[Start of section]
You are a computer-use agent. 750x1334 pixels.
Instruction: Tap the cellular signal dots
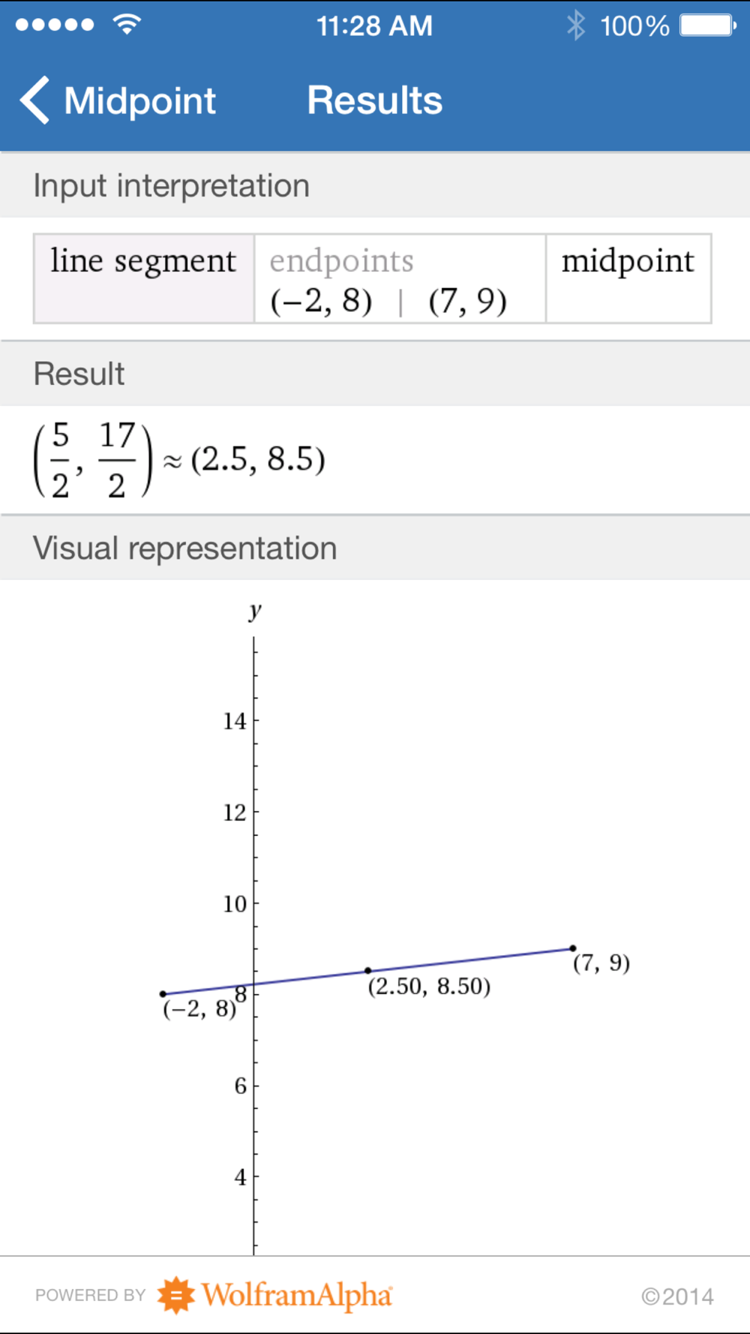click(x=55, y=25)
[End of section]
[Start of section]
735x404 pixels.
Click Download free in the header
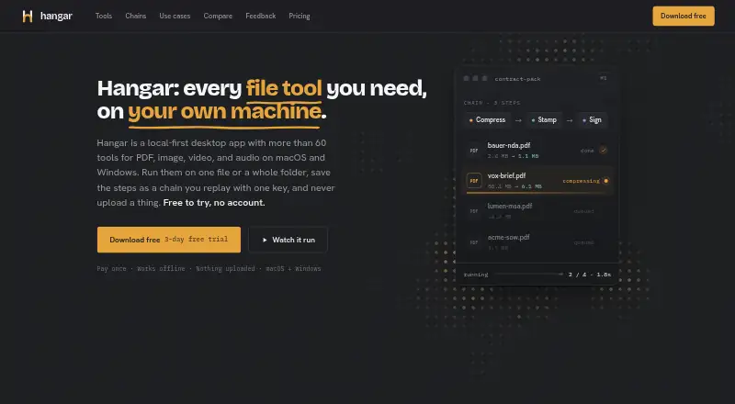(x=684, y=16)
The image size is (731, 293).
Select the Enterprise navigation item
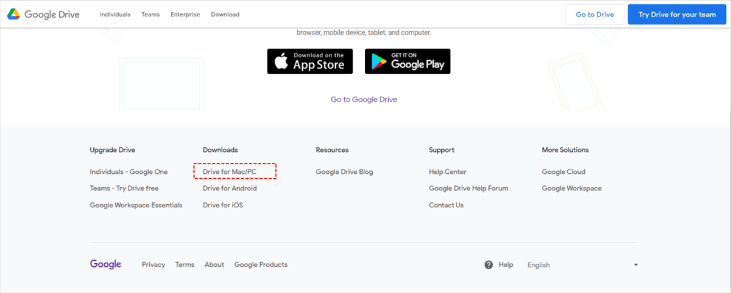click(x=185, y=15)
[End of section]
[Start of section]
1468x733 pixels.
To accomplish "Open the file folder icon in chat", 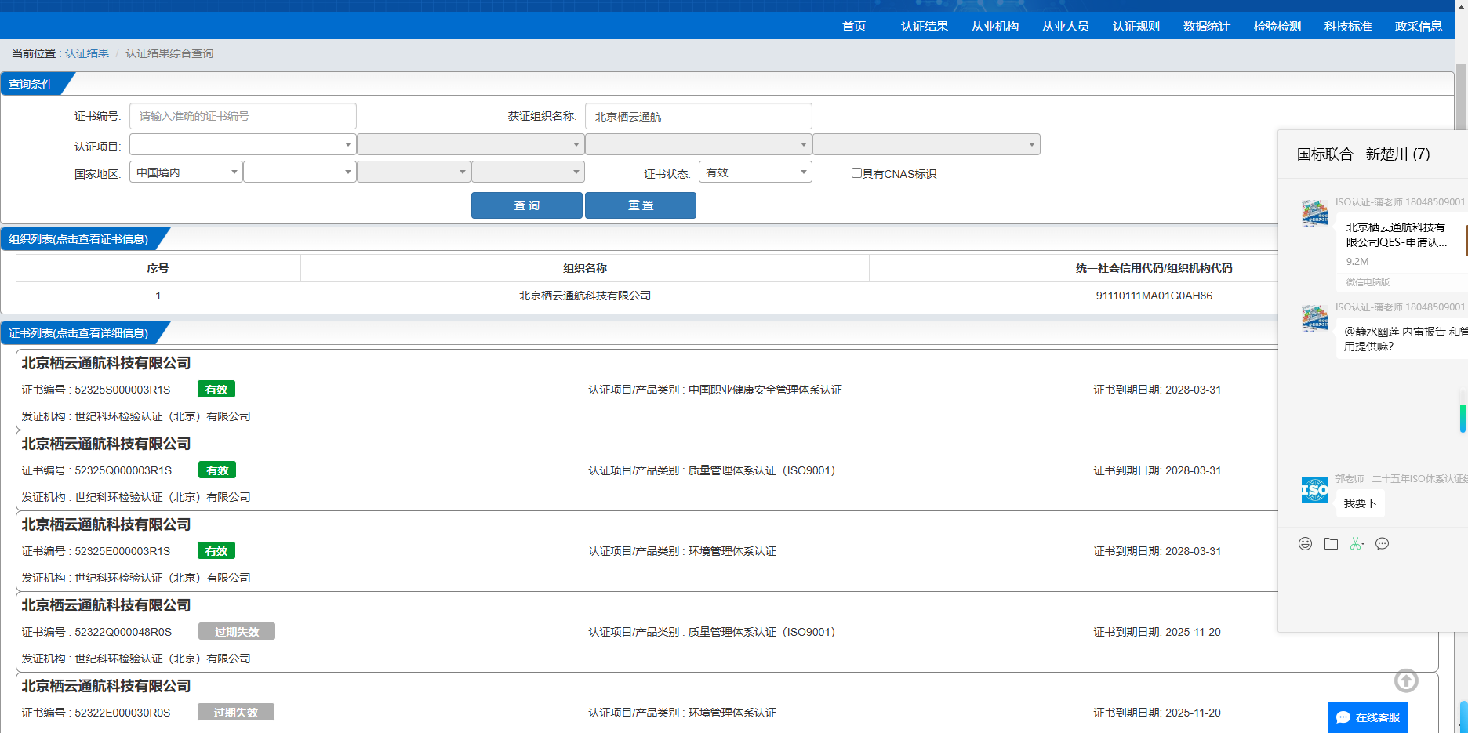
[End of section]
-- WHAT THE TASK REQUIRES --
Among these entries, how many lines include the string "pixels"? Reply with the number by itself.

-- RESPONSE TO THE TASK --
3